Но соблюсти каноны не удалось. 14-го апреля 1917 года Временное правительство, как некогда император, издало указ об освобождении всех членов Святейшего Синода (за исключением одного архиепископа Финляндского Сергия) и о вызове новых членов. Мотивировка указа была достаточно сомнительна – «за увольнением членов Святейшего Синода – преосвященных митрополитов – Петроградского Питирима и Московского Макария на покой[996] и за окончанием зимней сессии Святейшего Синода»[997]. В самом деле, официальный синодальный орган «Церковные ведомости», опубликовавший этот указ в № 16–17 (от 22 апреля), в предыдущем номере (9-15; от 8 апреля), среди прочих сообщений, упоминал об отставке митрополита Макария, в отличие от митрополита Питирима ушедшего на покой с оставлением в звании члена Святейшего Синода. Никакого отдельного сообщения о лишении владыки Макария звания члена Синода не давалось. К тому же, ни митрополит Макарий, ни митрополит Питирим не являлись первоприсутствующими членами «церковного правительства», каковым был Киевский митрополит Владимир (Богоявленский).

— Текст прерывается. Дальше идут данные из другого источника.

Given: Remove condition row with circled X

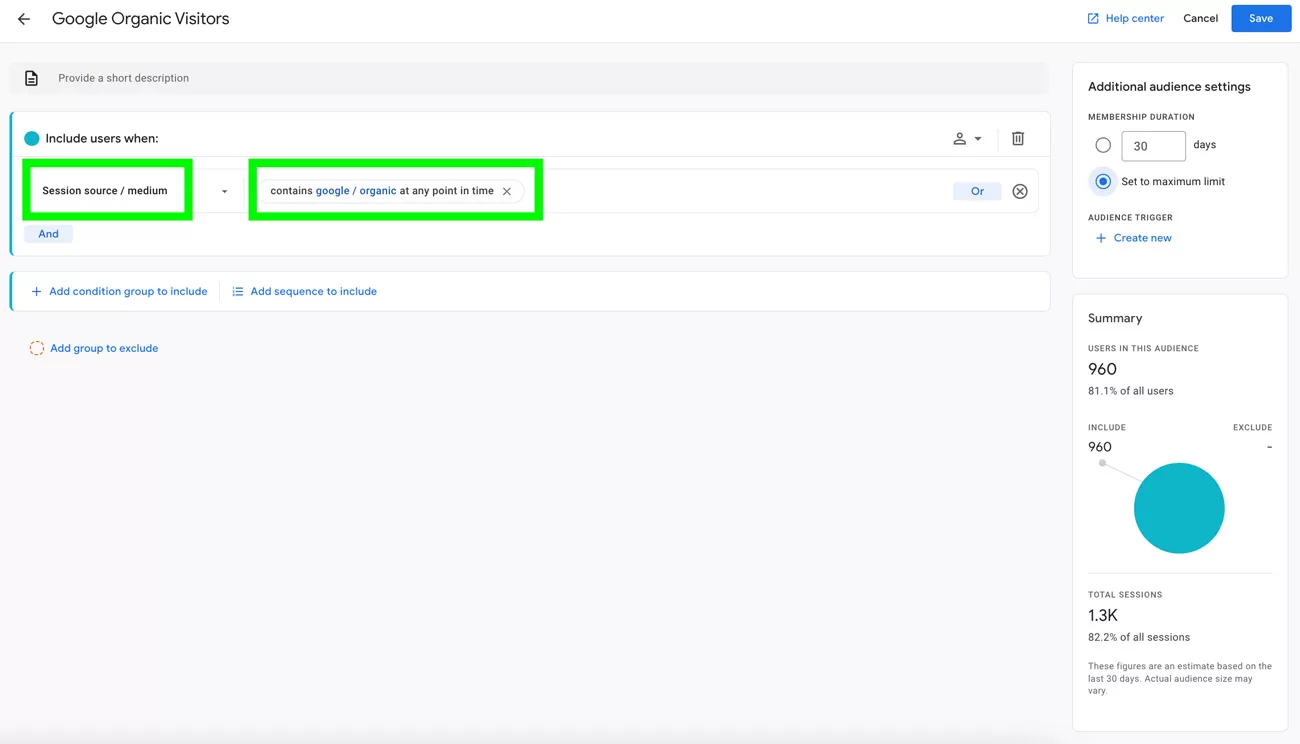Looking at the screenshot, I should point(1019,191).
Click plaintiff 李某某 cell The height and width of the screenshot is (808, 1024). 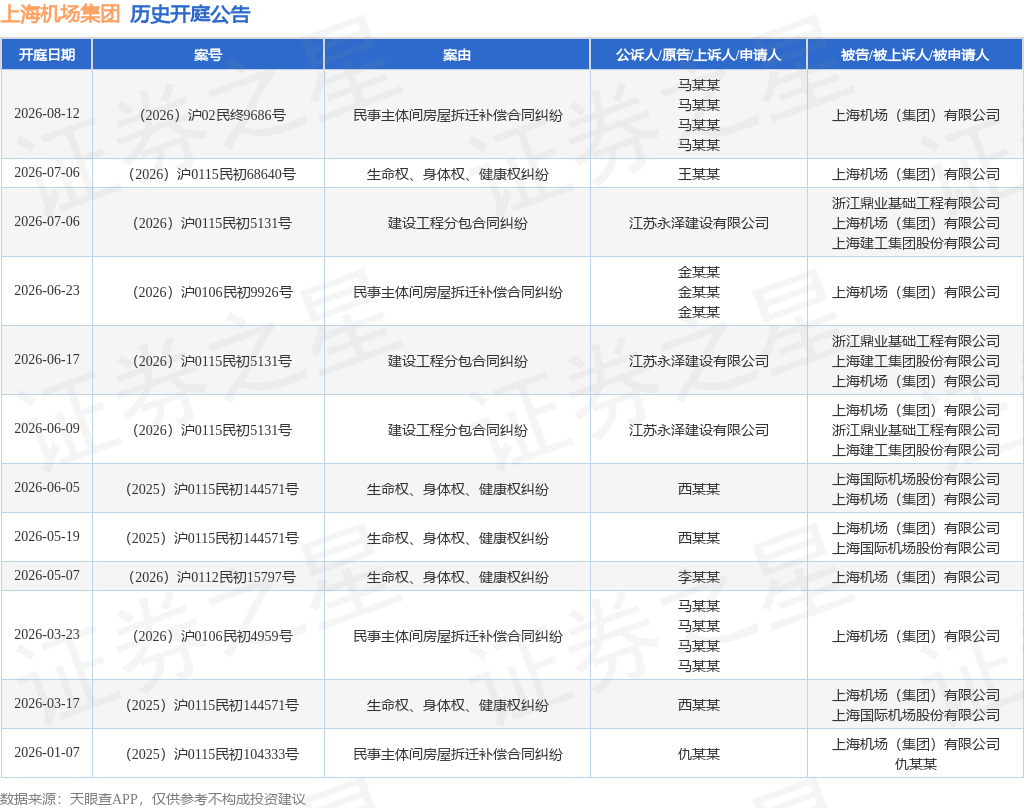point(699,577)

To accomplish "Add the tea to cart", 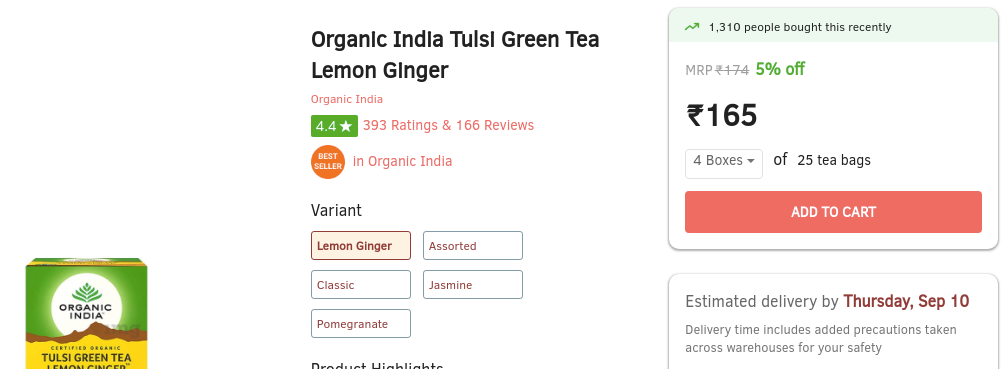I will (833, 212).
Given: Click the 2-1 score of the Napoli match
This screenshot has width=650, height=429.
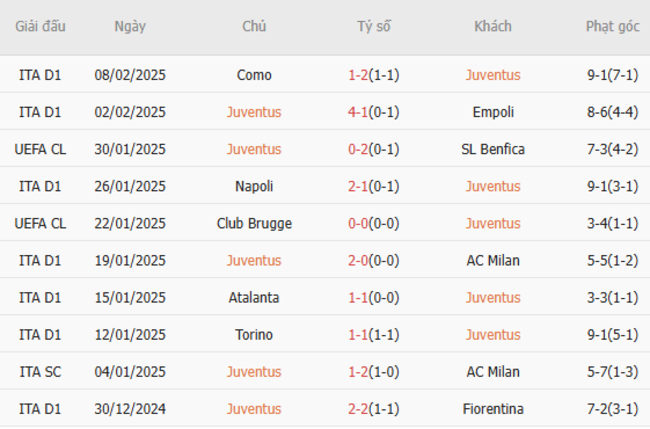Looking at the screenshot, I should [359, 186].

Таким образом, ссылка на увольнение преосвященных Макария и Питирима как на повод для роспуска старого состава Синода совершенно не выдерживает критики. Скорее всего, упоминание их имен было вызвано тем обстоятельством, что Московский и (особенно) Петроградский владыки всячески поносились революционной прессой как верные рабы Распутина и в глазах общественности являлись personae поп grata. Разгон Синода, где якобы главную роль играли ставленники сибирского «старца», на таком фоне мог выглядеть как вполне необходимый. Ни о каких канонах Временное правительство, как ранее правительство царское, даже не упоминало, ведь «распускаемый Синод, – по мнению А. В. Карташева, – был не церковным учреждением», к тому же, под председательством консервативного Киевского митрополита Владимира «не хотел работать вместе с обер-прокурором Львовым по подготовке и ускорению Собора и срывал все его предложения»[998].
Зная дальнейшую историю, трудно согласиться с заявлением Карташева. Ведь среди якобы не желавших содействовать обер-прокурору в благородном деле созыва Поместного Собора были архиепископ Тихон (Беллавин) будущий председатель Собора и патриарх; архиепископ Арсений (Стадницкий) один из трех кандидатов на патриаршество; архиепископ Сергий (Страгородский), оставленный и в новом Синоде; а также будущий почетный председатель Собора «консервативный» Владимир (Богоявленский), митрополит Киевский.